━━ Excerpt to read

Between meetings at IFFR, the conversation with Isobel Knowles and Van Sowerwine quickly moved beyond the usual “how did you make it?” Because THE WORLD CAME FLOODING IN isn’t just another XR title on a festival slate. It’s a deliberate attempt to stage the afterlife of a climate disaster—the 2022 floods in eastern Australia—using immersion as a space for listening, moving, and rebuilding. You could label it “documentary VR” and stop there, but that would miss the point. Their real question is sharper: how do you represent what remains—objects, routines, relationships, memory—without turning catastrophe into spectacle, and without speaking over the people who lived it?
Cover: THE WORLD CAME FLOODING IN @ IFFR 2026 📸 Zsolt Szederkenyi
An immersive grammar built from decades of “cinema beyond the screen”
What stands out in Isobel and Van’s approach is continuity. Their step into XR doesn’t read like a trend-driven pivot; it feels like the logical extension of a long collaboration at the crossroads of film, animation, and interactive installation. They’ve spent years testing ways to make images physically inhabitable—inviting audiences to stand inside a scene, to navigate a narrative spatially, to treat the artwork as an environment rather than a framed object. In that context, VR is less a revolution than a tool that pushes an existing obsession to its limit.
They often return to PASSENGER (2019) as a formative leap: a stop-motion 360° experience that taught them both what immersive animation can do—and what it costs. They describe the work as exhilarating and punishing in equal measure. The production demanded an almost absurd level of handcraft: building miniature landscapes at scale, designing continuous camera movement through a fabricated world, filming the character separately, then compositing everything into a coherent spatial experience. They don’t romanticize this. If anything, they emphasize the gap between an inspiring prototype and the industrial reality of delivery. But the lesson was decisive: when VR “clicks,” transport isn’t metaphorical. It’s physical. And handmade animation—imperfect, textured, visibly constructed—can feel strangely present in a headset, almost tactile.

━━━━

Copy out the text above about THE WORLD CAME FLOODING IN word for word, from its first line through its last.

━━ Supplied data

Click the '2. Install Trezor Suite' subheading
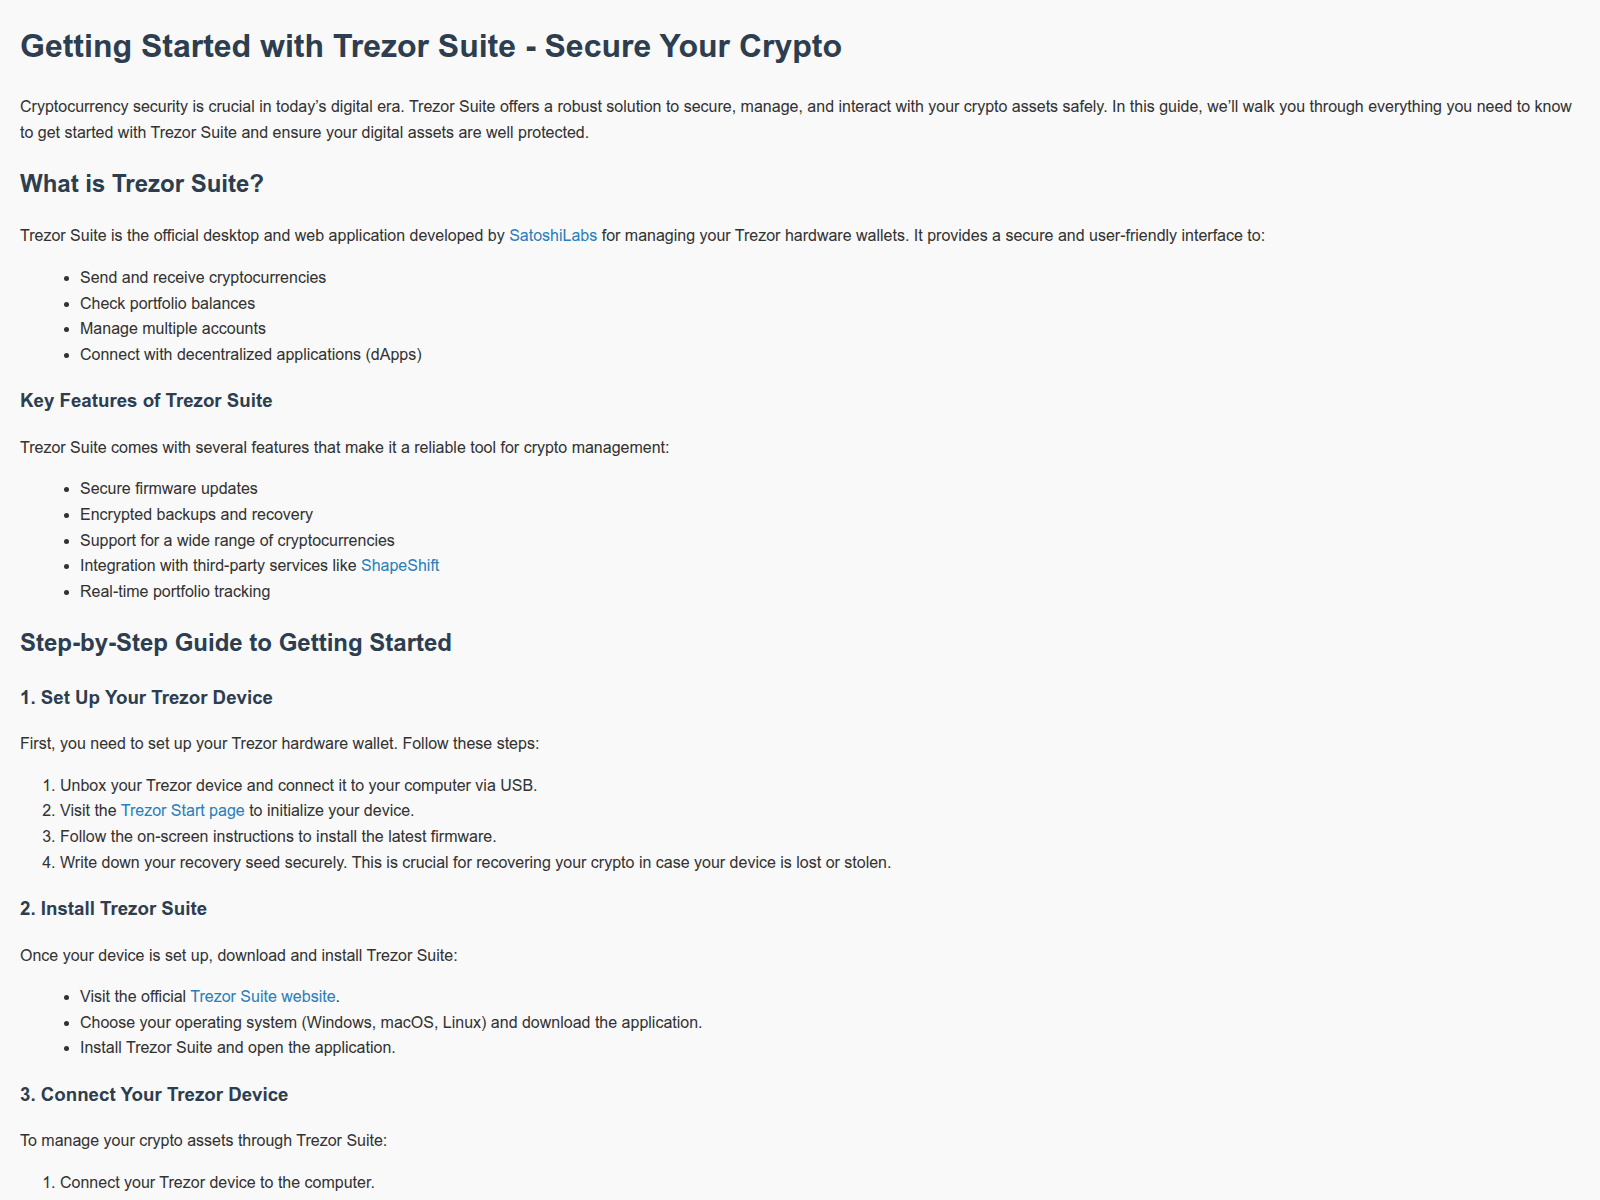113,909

━━━━

**Solution to this exercise**.
Between meetings at IFFR, the conversation with Isobel Knowles and Van Sowerwine quickly moved beyond the usual “how did you make it?” Because THE WORLD CAME FLOODING IN isn’t just another XR title on a festival slate. It’s a deliberate attempt to stage the afterlife of a climate disaster—the 2022 floods in eastern Australia—using immersion as a space for listening, moving, and rebuilding. You could label it “documentary VR” and stop there, but that would miss the point. Their real question is sharper: how do you represent what remains—objects, routines, relationships, memory—without turning catastrophe into spectacle, and without speaking over the people who lived it?
Cover: THE WORLD CAME FLOODING IN @ IFFR 2026 📸 Zsolt Szederkenyi
An immersive grammar built from decades of “cinema beyond the screen”
What stands out in Isobel and Van’s approach is continuity. Their step into XR doesn’t read like a trend-driven pivot; it feels like the logical extension of a long collaboration at the crossroads of film, animation, and interactive installation. They’ve spent years testing ways to make images physically inhabitable—inviting audiences to stand inside a scene, to navigate a narrative spatially, to treat the artwork as an environment rather than a framed object. In that context, VR is less a revolution than a tool that pushes an existing obsession to its limit.
They often return to PASSENGER (2019) as a formative leap: a stop-motion 360° experience that taught them both what immersive animation can do—and what it costs. They describe the work as exhilarating and punishing in equal measure. The production demanded an almost absurd level of handcraft: building miniature landscapes at scale, designing continuous camera movement through a fabricated world, filming the character separately, then compositing everything into a coherent spatial experience. They don’t romanticize this. If anything, they emphasize the gap between an inspiring prototype and the industrial reality of delivery. But the lesson was decisive: when VR “clicks,” transport isn’t metaphorical. It’s physical. And handmade animation—imperfect, textured, visibly constructed—can feel strangely present in a headset, almost tactile.